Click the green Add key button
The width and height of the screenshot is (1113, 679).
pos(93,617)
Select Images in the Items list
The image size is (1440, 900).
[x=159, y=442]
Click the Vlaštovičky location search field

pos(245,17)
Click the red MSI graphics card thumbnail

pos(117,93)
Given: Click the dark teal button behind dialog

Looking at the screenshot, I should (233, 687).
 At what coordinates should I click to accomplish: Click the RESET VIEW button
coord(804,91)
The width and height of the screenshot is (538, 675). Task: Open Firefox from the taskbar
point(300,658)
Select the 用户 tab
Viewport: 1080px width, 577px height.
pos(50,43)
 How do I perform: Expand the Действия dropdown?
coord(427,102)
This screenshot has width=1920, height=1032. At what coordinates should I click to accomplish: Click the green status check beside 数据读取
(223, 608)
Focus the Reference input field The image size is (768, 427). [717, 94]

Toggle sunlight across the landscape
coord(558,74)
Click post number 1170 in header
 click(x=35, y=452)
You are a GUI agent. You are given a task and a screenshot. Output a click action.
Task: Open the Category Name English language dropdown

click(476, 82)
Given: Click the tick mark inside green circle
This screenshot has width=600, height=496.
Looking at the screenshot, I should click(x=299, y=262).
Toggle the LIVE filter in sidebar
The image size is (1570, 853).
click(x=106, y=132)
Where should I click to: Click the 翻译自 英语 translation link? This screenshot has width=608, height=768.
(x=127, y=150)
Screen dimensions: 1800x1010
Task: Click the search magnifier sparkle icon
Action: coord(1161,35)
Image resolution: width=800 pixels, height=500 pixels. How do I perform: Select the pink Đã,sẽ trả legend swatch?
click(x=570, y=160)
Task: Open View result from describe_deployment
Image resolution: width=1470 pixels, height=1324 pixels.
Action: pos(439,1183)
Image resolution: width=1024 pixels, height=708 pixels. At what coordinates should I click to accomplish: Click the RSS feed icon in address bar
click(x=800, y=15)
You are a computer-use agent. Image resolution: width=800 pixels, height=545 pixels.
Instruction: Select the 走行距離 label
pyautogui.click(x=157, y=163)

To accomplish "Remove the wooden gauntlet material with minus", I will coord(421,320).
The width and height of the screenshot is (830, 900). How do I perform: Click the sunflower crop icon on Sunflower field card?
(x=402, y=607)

════════

The listing is to be given again exactly, line for line.

= Result for this task =
Click the green Add key button
The width and height of the screenshot is (1113, 679).
pos(93,617)
Select Images in the Items list
The image size is (1440, 900).
[x=159, y=442]
Click the Vlaštovičky location search field

pos(245,17)
Click the red MSI graphics card thumbnail

pos(117,93)
Given: Click the dark teal button behind dialog

Looking at the screenshot, I should (233, 687).
 At what coordinates should I click to accomplish: Click the RESET VIEW button
coord(804,91)
The width and height of the screenshot is (538, 675). Task: Open Firefox from the taskbar
point(300,658)
Select the 用户 tab
Viewport: 1080px width, 577px height.
pos(50,43)
 How do I perform: Expand the Действия dropdown?
coord(427,102)
This screenshot has width=1920, height=1032. At what coordinates should I click to accomplish: Click the green status check beside 数据读取
(223, 608)
Focus the Reference input field The image size is (768, 427). [717, 94]

Toggle sunlight across the landscape
coord(558,74)
Click post number 1170 in header
 click(x=35, y=452)
You are a GUI agent. You are given a task and a screenshot. Output a click action.
Task: Open the Category Name English language dropdown

click(476, 82)
Given: Click the tick mark inside green circle
This screenshot has width=600, height=496.
Looking at the screenshot, I should click(x=299, y=262).
Toggle the LIVE filter in sidebar
The image size is (1570, 853).
click(x=106, y=132)
Where should I click to: Click the 翻译自 英语 translation link? This screenshot has width=608, height=768.
(x=127, y=150)
Screen dimensions: 1800x1010
Task: Click the search magnifier sparkle icon
Action: coord(1161,35)
Image resolution: width=800 pixels, height=500 pixels. How do I perform: Select the pink Đã,sẽ trả legend swatch?
click(x=570, y=160)
Task: Open View result from describe_deployment
Image resolution: width=1470 pixels, height=1324 pixels.
Action: pos(439,1183)
Image resolution: width=1024 pixels, height=708 pixels. At what coordinates should I click to accomplish: Click the RSS feed icon in address bar
click(x=800, y=15)
You are a computer-use agent. Image resolution: width=800 pixels, height=545 pixels.
Instruction: Select the 走行距離 label
pyautogui.click(x=157, y=163)

To accomplish "Remove the wooden gauntlet material with minus", I will coord(421,320).
The width and height of the screenshot is (830, 900). How do I perform: Click the sunflower crop icon on Sunflower field card?
(x=402, y=607)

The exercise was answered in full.